CHICAGO — A host of promising new therapies for rheumatoid arthritis are in development, including the human monoclonal antibody belimumab, Mark C. Genovese, M.D., reported at a symposium sponsored by the American College of Rheumatology.
Belimumab inhibits the activity of B-lymphocyte stimulator (BLyS), a protein that is elevated in the blood and joint fluid of people who have rheumatoid arthritis (RA).
BLyS is believed to contribute to the production of autoantibodies, especially rheumatoid factor, which appears to correlate with disease severity.
An interim analysis of a phase II trial of belimumab (LymphoStat-B) showed a clinical effect at various doses in 283 patients with active moderate to severe RA, said Dr. Genovese, an investigator for Human Genome Sciences, which sponsored the study.
Belimumab also produced statistically significant reductions in all active treatment groups of circulating B cells (CD 20+ and other subsets) and rheumatoid factor, compared with placebo.

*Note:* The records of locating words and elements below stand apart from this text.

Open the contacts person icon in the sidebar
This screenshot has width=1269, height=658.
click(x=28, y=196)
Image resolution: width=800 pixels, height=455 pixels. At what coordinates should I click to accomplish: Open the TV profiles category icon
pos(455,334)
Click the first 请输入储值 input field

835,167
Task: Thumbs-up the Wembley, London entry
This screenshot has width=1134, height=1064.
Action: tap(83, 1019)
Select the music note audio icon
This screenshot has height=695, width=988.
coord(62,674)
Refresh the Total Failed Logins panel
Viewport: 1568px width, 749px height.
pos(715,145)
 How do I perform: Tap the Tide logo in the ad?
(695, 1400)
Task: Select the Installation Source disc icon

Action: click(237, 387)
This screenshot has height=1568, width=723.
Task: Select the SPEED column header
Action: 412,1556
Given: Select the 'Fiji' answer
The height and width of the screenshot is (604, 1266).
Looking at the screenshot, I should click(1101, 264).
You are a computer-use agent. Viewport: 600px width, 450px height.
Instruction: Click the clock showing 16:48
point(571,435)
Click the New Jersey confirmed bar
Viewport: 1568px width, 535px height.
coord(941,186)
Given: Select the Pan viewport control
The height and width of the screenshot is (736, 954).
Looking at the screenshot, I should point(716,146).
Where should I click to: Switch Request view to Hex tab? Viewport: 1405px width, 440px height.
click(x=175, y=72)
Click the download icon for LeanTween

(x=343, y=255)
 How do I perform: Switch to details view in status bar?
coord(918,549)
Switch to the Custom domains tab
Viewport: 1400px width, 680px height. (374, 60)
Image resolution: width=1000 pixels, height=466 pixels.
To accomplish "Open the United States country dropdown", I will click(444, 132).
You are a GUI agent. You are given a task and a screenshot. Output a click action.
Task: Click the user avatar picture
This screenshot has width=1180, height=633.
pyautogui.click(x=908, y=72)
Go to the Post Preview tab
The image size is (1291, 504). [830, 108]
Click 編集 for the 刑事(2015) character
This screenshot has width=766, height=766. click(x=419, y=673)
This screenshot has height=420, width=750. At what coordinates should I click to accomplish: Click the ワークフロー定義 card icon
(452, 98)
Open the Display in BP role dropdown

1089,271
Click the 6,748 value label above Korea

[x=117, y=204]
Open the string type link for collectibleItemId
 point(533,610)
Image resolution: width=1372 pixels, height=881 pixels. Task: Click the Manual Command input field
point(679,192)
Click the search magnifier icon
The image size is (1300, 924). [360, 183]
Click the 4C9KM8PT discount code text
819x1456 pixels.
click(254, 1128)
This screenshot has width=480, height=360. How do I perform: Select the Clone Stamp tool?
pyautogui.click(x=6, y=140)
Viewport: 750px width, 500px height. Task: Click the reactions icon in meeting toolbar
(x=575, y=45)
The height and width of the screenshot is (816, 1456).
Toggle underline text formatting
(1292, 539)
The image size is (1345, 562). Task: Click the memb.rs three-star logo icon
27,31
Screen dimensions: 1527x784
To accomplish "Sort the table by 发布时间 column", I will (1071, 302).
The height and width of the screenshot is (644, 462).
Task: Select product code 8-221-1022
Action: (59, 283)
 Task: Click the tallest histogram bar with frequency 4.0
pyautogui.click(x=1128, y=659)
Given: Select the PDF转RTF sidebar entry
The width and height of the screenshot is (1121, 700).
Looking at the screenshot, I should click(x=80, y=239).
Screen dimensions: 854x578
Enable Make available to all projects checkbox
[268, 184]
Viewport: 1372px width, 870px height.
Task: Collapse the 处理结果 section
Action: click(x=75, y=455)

“It's an encouraging therapy,” Dr. Genovese told this newspaper. “But that enthusiasm has to be tempered by the fact we have to see more studies.”
Patients were allowed concurrent standard-of-care therapy, including at least one TNF-α inhibitor and up to 10 mg/day of prednisone.
About 73% of patients were receiving background methotrexate. More than one-third of patients (38%) had been failed by at least one TNF-α inhibitor.
Patients were randomized to receive placebo or belimumab in doses of 1 mg/kg, 4 mg/kg, or 10 mg/kg, given intravenously for 24 weeks.
All patients were dosed on days 0, 14, and 28, then every 28 days for the remainder of the 24 weeks.
The study's primary efficacy end point was the achievement of an American College of Rheumatology (ACR) 20 response at 24 weeks.
Among those in the 1-mg/kg group, 36% achieved an ACR 20 response, as did 17% in the placebo group. This between-group difference was statistically significant.
Trends toward a drug benefit were seen in the 4-mg/kg group (28% ACR 20) and in the 10-mg/kg group (29% ACR 20).
Adverse events were similar across treatment groups, and clinically significant infusion reactions were rare, according to a statement by Human Genome Sciences.
Another promising therapy, rituximab, is a monoclonal antibody that targets CD20 on B cells, said Dr. Genovese, chief of clinical services in the division of immunology and rheumatology at Stanford University, Palo Alto, Calif.
A preliminary analysis of phase III data from the Randomized Evaluation of Long-term Efficacy of Rituximab in RA (REFLEX) trial showed that a greater proportion of rituximab-treated patients achieved an ACR 20 at week 24 than those taking placebo, said Dr. Genovese, also a consultant for Genentech Inc., which sponsored the study.
The study included patients with active RA who had an inadequate response or were intolerant to prior treatment with one or more anti-TNF therapies.
The data did not show anything unexpected regarding safety or efficacy, said Stanley B. Cohen, M.D., the principal investigator for the Radiant Research site of the trial.
The findings so far support the hypothesis that “we have a potential therapy that we can use in patients with disease that is refractory to our most potent therapies to date, which are TNF inhibitors,” Dr. Cohen said in an interview.
Detailed results from REFLEX are expected to be presented at the annual congress of the European League Against Rheumatism in June.